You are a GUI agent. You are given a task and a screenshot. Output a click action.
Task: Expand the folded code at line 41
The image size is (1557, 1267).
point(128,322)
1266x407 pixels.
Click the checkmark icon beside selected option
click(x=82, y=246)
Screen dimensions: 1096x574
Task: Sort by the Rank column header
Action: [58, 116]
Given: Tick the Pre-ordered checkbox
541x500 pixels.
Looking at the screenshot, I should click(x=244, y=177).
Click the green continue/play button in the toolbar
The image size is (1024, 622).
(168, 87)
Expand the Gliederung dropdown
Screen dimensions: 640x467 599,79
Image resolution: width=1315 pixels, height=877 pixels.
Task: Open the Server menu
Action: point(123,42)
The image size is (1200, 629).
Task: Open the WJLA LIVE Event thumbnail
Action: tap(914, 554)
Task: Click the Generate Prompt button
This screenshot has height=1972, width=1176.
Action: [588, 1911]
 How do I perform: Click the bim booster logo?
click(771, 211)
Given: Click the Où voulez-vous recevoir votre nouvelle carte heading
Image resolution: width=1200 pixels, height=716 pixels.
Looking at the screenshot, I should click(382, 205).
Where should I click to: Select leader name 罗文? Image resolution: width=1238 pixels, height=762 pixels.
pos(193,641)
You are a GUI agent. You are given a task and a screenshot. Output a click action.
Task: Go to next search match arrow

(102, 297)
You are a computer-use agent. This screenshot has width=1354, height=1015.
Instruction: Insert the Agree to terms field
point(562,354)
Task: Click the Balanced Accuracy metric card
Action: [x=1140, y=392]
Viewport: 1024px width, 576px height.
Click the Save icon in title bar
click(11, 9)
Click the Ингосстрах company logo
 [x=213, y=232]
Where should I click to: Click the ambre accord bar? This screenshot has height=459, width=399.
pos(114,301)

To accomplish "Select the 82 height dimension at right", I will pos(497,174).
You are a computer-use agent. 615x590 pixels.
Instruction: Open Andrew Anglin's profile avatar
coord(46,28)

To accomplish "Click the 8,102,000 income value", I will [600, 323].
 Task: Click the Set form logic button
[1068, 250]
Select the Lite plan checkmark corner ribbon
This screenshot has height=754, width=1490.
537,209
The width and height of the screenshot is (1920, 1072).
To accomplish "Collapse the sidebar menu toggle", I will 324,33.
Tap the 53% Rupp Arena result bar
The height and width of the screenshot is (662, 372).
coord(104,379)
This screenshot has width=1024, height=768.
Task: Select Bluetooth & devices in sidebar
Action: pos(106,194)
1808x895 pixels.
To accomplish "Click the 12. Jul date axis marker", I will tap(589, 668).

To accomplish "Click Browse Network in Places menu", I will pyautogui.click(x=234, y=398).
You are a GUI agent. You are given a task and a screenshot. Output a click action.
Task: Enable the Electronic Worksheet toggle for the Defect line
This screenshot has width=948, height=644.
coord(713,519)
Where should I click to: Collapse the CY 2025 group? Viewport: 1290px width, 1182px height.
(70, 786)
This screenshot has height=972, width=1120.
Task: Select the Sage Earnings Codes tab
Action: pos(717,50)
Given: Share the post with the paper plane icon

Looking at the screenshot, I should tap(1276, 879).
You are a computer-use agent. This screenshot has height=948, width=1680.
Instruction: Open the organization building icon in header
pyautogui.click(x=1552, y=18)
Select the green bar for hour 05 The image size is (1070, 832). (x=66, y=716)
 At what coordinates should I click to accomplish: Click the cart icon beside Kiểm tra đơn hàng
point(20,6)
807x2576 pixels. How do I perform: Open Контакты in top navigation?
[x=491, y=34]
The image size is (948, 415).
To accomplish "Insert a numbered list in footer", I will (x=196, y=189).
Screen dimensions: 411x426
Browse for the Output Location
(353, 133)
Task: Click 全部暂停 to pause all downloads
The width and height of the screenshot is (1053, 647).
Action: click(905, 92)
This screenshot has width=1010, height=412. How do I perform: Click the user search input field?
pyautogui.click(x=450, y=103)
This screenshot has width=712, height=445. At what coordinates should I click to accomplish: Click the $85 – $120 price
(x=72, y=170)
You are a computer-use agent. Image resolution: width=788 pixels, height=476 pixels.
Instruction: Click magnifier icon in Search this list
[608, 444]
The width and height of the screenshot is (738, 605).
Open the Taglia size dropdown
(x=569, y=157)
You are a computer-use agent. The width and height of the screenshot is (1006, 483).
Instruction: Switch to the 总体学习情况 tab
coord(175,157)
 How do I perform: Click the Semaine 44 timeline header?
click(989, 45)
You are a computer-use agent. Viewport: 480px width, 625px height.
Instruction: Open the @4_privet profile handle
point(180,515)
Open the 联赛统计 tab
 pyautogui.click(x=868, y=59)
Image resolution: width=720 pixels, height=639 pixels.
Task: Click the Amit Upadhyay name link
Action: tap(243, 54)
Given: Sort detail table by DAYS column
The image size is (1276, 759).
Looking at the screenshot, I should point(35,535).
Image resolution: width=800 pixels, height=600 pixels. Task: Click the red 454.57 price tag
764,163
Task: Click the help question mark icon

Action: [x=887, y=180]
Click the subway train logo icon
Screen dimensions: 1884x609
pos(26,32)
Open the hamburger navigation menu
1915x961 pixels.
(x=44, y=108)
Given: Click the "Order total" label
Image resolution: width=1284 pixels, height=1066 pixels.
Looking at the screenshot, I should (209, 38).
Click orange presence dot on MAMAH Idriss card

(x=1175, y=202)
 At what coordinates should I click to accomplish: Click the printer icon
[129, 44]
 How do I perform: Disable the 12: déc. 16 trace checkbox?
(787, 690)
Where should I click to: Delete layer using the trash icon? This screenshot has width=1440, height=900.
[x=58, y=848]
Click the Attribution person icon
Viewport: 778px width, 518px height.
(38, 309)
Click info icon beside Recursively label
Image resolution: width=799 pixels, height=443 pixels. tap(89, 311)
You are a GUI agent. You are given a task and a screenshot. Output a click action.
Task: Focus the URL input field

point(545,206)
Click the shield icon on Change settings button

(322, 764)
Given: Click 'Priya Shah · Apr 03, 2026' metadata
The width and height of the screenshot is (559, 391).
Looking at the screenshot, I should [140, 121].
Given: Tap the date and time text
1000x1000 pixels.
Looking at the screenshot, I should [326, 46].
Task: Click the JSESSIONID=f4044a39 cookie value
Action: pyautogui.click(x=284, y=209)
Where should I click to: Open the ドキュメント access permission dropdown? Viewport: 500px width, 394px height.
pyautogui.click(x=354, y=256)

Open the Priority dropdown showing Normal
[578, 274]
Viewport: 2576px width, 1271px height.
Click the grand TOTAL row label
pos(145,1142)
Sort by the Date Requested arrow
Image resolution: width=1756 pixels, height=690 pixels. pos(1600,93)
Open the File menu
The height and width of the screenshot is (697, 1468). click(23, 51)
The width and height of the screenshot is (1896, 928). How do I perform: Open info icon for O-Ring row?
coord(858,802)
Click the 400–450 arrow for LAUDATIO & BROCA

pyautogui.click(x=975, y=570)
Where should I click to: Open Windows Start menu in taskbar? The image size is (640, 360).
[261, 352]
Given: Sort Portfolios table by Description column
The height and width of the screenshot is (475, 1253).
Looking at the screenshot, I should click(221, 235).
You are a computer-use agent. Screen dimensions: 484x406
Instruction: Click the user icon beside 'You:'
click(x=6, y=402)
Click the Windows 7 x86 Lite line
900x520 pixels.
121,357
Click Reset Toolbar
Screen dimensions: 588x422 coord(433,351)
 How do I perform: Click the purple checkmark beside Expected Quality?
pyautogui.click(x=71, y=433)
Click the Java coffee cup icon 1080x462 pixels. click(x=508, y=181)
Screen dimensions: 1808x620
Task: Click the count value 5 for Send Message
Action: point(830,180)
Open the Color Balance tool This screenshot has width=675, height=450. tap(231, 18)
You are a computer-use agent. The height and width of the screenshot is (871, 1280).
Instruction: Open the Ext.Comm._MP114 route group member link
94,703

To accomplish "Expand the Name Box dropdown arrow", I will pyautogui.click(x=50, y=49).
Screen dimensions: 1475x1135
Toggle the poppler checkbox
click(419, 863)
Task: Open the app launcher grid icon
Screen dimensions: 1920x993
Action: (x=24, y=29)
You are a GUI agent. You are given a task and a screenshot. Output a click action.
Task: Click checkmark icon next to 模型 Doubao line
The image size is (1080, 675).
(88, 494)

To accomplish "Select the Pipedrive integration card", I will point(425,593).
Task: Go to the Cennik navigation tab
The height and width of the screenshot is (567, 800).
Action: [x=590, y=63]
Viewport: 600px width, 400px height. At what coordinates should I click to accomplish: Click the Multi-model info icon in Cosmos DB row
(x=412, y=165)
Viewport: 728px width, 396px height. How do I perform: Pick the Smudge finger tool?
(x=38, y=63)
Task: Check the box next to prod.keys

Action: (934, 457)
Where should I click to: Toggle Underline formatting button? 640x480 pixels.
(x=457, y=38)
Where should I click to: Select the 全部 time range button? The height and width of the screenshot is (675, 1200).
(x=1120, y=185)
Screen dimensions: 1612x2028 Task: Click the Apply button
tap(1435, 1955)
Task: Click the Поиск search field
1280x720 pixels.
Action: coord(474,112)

##########

YOUR INSTRUCTIONS: Return exactly the lines that run from the top of the listing above to the line containing "Given: Tick the Pre-ordered checkbox", please, keeping both end lines and leaving out everything else.

RESULT OF THIS TASK:
You are a GUI agent. You are given a task and a screenshot. Output a click action.
Task: Expand the folded code at line 41
The image size is (1557, 1267).
point(128,322)
1266x407 pixels.
Click the checkmark icon beside selected option
click(x=82, y=246)
Screen dimensions: 1096x574
Task: Sort by the Rank column header
Action: [58, 116]
Given: Tick the Pre-ordered checkbox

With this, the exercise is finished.